Diamondback Recoil 29er

could you put a back rack on it? hoping to use it as a winter bike

How much extra to get pedals?

Seat beats pedals


I stand 6’5" … anyone know if the 20-inch frame would stand tall enough for me to ride comfortably?

A traditional rack Will not work because a full suspension bike has pivot points. There are seatpost mounted racks. They don’t support as much weight, but can work well, assuming you don’t need to have the seatpost as low as it can go

You want a 22.5 inch frame.

You don’t want a Diamondback. You want a GIANT.

haha :slight_smile:

LOL. Pedals are included. Some lazy photographer somewhere didn’t want to put them on, I guess.

Why not get a bike basket…


Five questions (feel free to answer any or all):

  1. What size frame for 6’, 31" inseam?

  2. What is the weight of the bike?

  3. Is anyone familiar with the components…typical for an under $500 bike, a $500 - $1000 bike, etc?

  4. Write-up mentions two tire brands (Schwalbe in description & Kenda in specs)…which is it?

  5. How much assembly is required?

nope! You need a much larger bike than this.

  1. The 20-inch size should be fine for you.
  2. Probably heavier than you’d like :stuck_out_tongue: Update: weighs 35lbs (from an Amazon review of a size Large bike)
  3. The components are not real great, but usable. What confuses me is the general description says 3x8 drivetrain whereas the Specs say 3x9… which is it?
  4. The tires seem to be Kenda Honeybadgers, not a bad tire.
  5. It’s not hard to assemble these yourself.

Hey something I might actually know about!

  1. probably a large. With that inseam you can probably fit on a medium, but based on reach measurements you’ll be more comfortable with a large.

2- No actual info, but based on the quality of the components, I’d guess 32-34lb.

  1. I think this is a great deal for basic transportation at 375. I have two diamondback bikes and one thing that they do very well is putting quality parts where you wouldn’t find them on other bikes. The handlebars, seatpost, and stem are all pretty decent here. The wheels, shock, fork, and brakes are pretty low end. The shifting is decent enough for the price. this is a good bike for riding around the neighborhood and light off roading. I think you’ll find it’s limits quick with any aggressive mountain biking.

4: Who knows. Diamondback is not very good about their descriptions, but their website lists Kenda, Kenda is featured in the photos, and Kenda is generally a cheaper tire than Schwalbe, so I’d guess kenda if I had to.

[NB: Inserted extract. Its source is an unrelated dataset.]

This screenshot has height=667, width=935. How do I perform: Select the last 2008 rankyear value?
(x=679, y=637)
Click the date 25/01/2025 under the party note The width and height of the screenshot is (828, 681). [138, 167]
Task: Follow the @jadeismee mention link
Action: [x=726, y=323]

Five; not a lot. Based on the two bikes I own, you’ll need a five mm allen wrench to install the stem, which will already be connected to the handlebars. The wheels can be installed by hand. The seatpost may already be in, or you may need to simply install it. The pedals will have to be added and may need either a 15mm wrench or 6mM allen, depending on what they are. The website lists “ready to ride in four steps” with no info, so my guess is wheels, handlebar/stem, seat, pedals.

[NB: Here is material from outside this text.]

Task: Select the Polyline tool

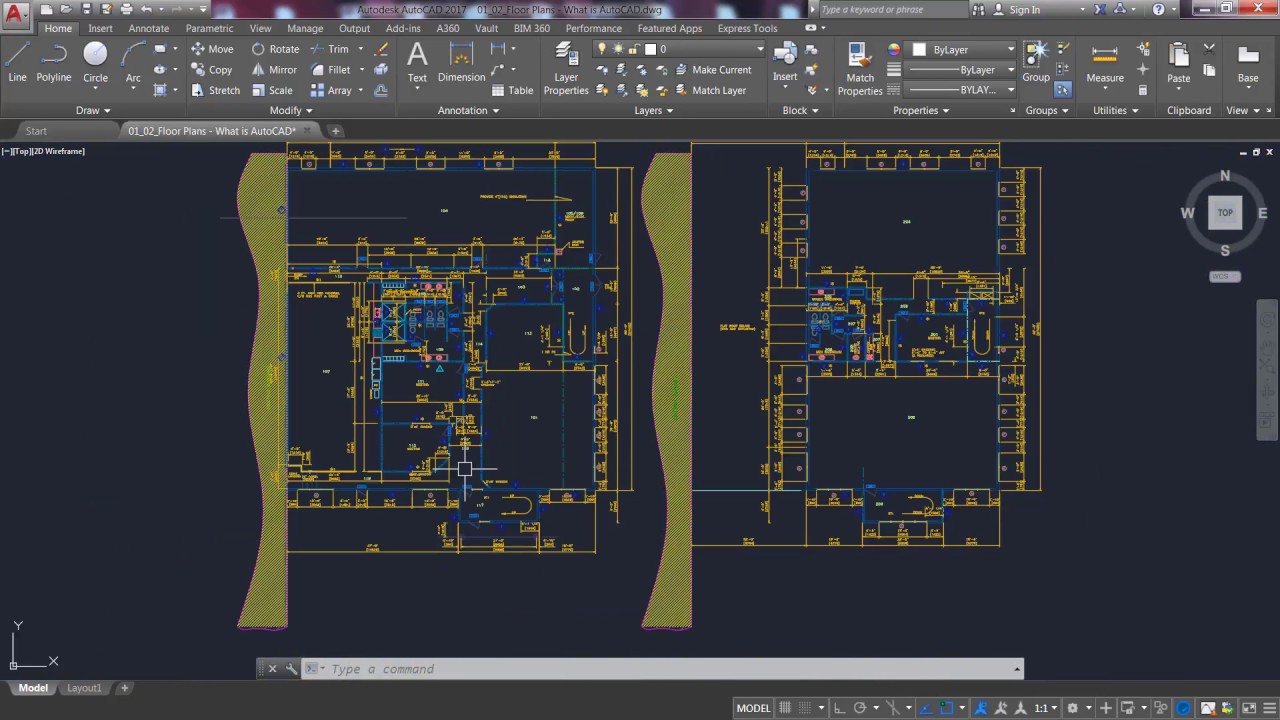Action: [x=54, y=62]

How is this not a quality post??? You’re losing it, Woot!

to kalexi: Even though I am not in the market for a mountain bike at this time, this was by far the most succinct, informative, and helpful bike comment I have read on Woot in many years. Bravo.

Here are some of the answers from our buyer:

The actual bike weights ~35 pounds

Most components are Shimano, which are typically an upgrade on traditional bikes in this pricepoint

Tires are Kenda Honey Badger 29x 2.2"

YMMV on assembly, but the bike comes 97% assembled; just the front tire and handlebars need to be added.

thanks! I’m an avid mountain biker and part time wooter. The budget bike price point can be a real challenge, and diamondback brings some quality stuff to the table. It can be a real challenge to figure out what you need/want etc., but since I own two diamondback bikes (one complete stock and the other heavily upgraded) I thought I’d chime in.

I would strongly suggest to anyone considering this purchase to consider a hard tail bike in the $300-$500 range. Dual suspension bikes at this price point are notoriously bad, as in so bad you should consider your almost inevitable medical co-pays resulting when something on this rig breaks while you are riding.
This would also solve the rack issue for the poster above.

Thanks to kalexi319, Thundertighs, and Beerbo. I ride daily, weather permitting, at least 10 miles, but not aggressively. I have several bikes (a recumbent, a folding bike, something called the Roumdtail, plus an old Trek). I don’t actually need another bike, but this one might interest me if it was a good value (mainly interested in reliability, longevity, no hassle upkeep, and if it wasn’t too much of a downgrade compared to what I already own). Having some back issues, I welcome a dual suspension. SmilingBoognish’s post is making me pause.